We'll use a sample weather forecast file for this demo.

# A real climate data file
wget https://github.com/mountain/rossby/raw/main/tests/fixtures/2m_temperature_1982_5.625deg.nc

3. Run rossby

Point rossby at your NetCDF file. It's that simple.

rossby 2m_temperature_1982_5.625deg.nc

You should see output indicating the server has started, probably on 127.0.0.1:8000.

INFO  rossby > Loading NetCDF file: "2m_temperature_1982_5.625deg.nc"
INFO  rossby > Found 4 variables
INFO  rossby > Found 3 dimensions
INFO  rossby > Data loaded successfully.
INFO  axum::server > Listening on http://127.0.0.1:8000

4. Query the API

Open a new terminal and use curl to interact with your new, instant database.

Get Metadata: Discover what's in the file.

curl http://127.0.0.1:8000/metadata

Get a Point Forecast: Get the interpolated 2-meter temperature (t2m) for a specific location. There are two ways to query points:

  1. Using time index (legacy method):
curl "http://127.0.0.1:8000/point?lon=139.76&lat=35.68&time_index=0&vars=t2m"
# Expected Response: {"t2m": 288.45}
  1. Using physical time value (recommended):
curl "http://127.0.0.1:8000/point?lon=139.76&lat=35.68&time=1672531200&vars=t2m"
# Expected Response: {"t2m": 288.45}

Get an Image: Render an image of the t2m variable for a specific region and time.

curl "http://127.0.0.1:8000/image?var=t2m&time_index=0&bbox=120,20,150,50" -o japan_temp.png
# Now open the generated japan_temp.png file.

Configuration

rossby uses a layered configuration system with the following order of precedence:

  1. Command-Line Arguments (highest priority)
  2. Environment Variables
  3. JSON Config File
  4. Default Values (lowest priority)

CLI Usage:

rossby [OPTIONS] <NETCDF_FILE>

# Example: Run on a public IP, port 9000, with 8 worker threads
rossby --host 0.0.0.0 --port 9000 --workers 8 my_data.nc

# Enable service discovery
rossby --discovery-url http://discovery-service:8080/register my_data.nc

JSON Configuration: You can specify a config file with the --config flag. rossby --config server.json

An example server.json:

{
  "server": {
    "host": "0.0.0.0",
    "port": 9000,
    "workers": 8,
    "discovery_url": "http://discovery-service:8080/register"
  },
  "data": {
    "interpolation_method": "bilinear",
    "file_path": "/path/to/data.nc"
  }
}

API Reference

A detailed reference for the available HTTP endpoints.


GET /metadata

Returns a JSON object describing all variables, dimensions, and attributes of the loaded NetCDF file.

No query parameters.

Response Structure:

{
  "global_attributes": {
    // File-level attributes
  },
  "dimensions": {
    "dimension_name": {
      "name": "dimension_name",
      "size": size_value,
      "is_unlimited": boolean
    },
    // Other dimensions...
  },
  "variables": {
    "variable_name": {
      "name": "variable_name",
      "dimensions": ["dim1", "dim2", ...],
      "shape": [dim1_size, dim2_size, ...],
      "attributes": {
        // Variable-specific attributes
      },
      "dtype": "data_type"
    },
    // Other variables...
  },
  "coordinates": {
    "dimension_name": [value1, value2, ...],
    // Other dimension coordinates...
  }
}

The coordinates section contains the actual values for each dimension, not just their names.
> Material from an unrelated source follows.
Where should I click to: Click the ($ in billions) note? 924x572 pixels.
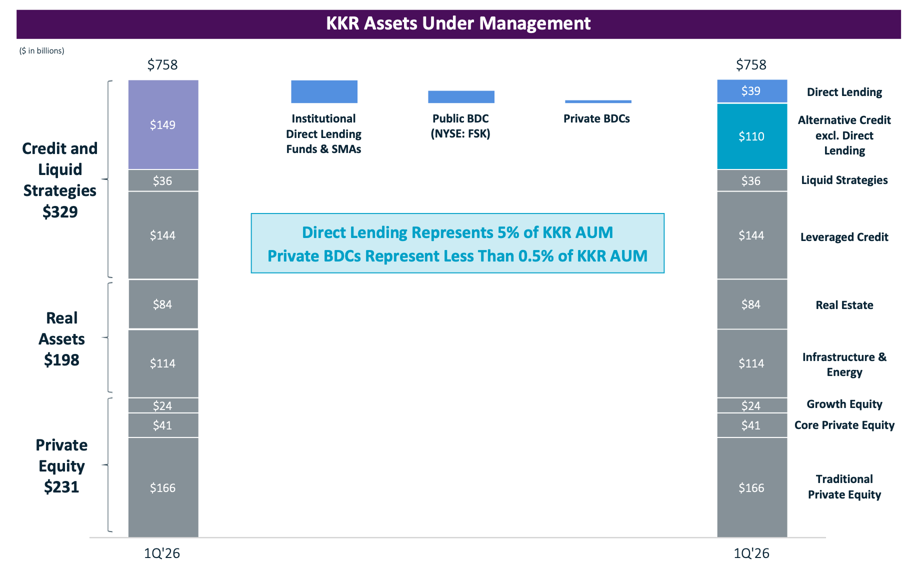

This is useful for applications that need to understand the coordinate ranges and spacing without making additional requests.


GET /point

Returns interpolated values for one or more variables at a specific point in space-time.

Query Parameters:

  • lon: (required) Longitude of the query point.
  • lat: (required) Latitude of the query point.
  • vars: (required) Comma-separated list of variable names to query (e.g., t2m,u10).
  • time or time_index: (required) Specify the time for the query.
    • time: The physical time value (e.g., a time value like Unix timestamp or others specified by the metadata). Recommended method.
    • time_index: The integer index of the time dimension.

GET /image

Returns a PNG or JPEG image rendering of a single variable over a specified region and time.

Query Parameters:

  • var: (required) The variable name to render.
  • time_index: (optional) The integer index of the time dimension. Defaults to 0.
  • bbox: (optional) Bounding box as a string "min_lon,min_lat,max_lon,max_lat". If not provided, the entire spatial domain is rendered.
  • width: (optional) Image width in pixels. Defaults to 800.
  • height: (optional) Image height in pixels. Defaults to 600.
  • colormap: (optional) Colormap name (e.g., viridis, plasma, coolwarm). Defaults to "viridis".
  • format: (optional) Output image format. Can be "png" or "jpeg". Defaults to "png".
  • center: (optional) Adjusts the map's longitudinal center. Can be "eurocentric" (-180° to 180°), "americas" (-90° to 270°), "pacific" (0° to 360°), or a custom longitude value. Defaults to "eurocentric".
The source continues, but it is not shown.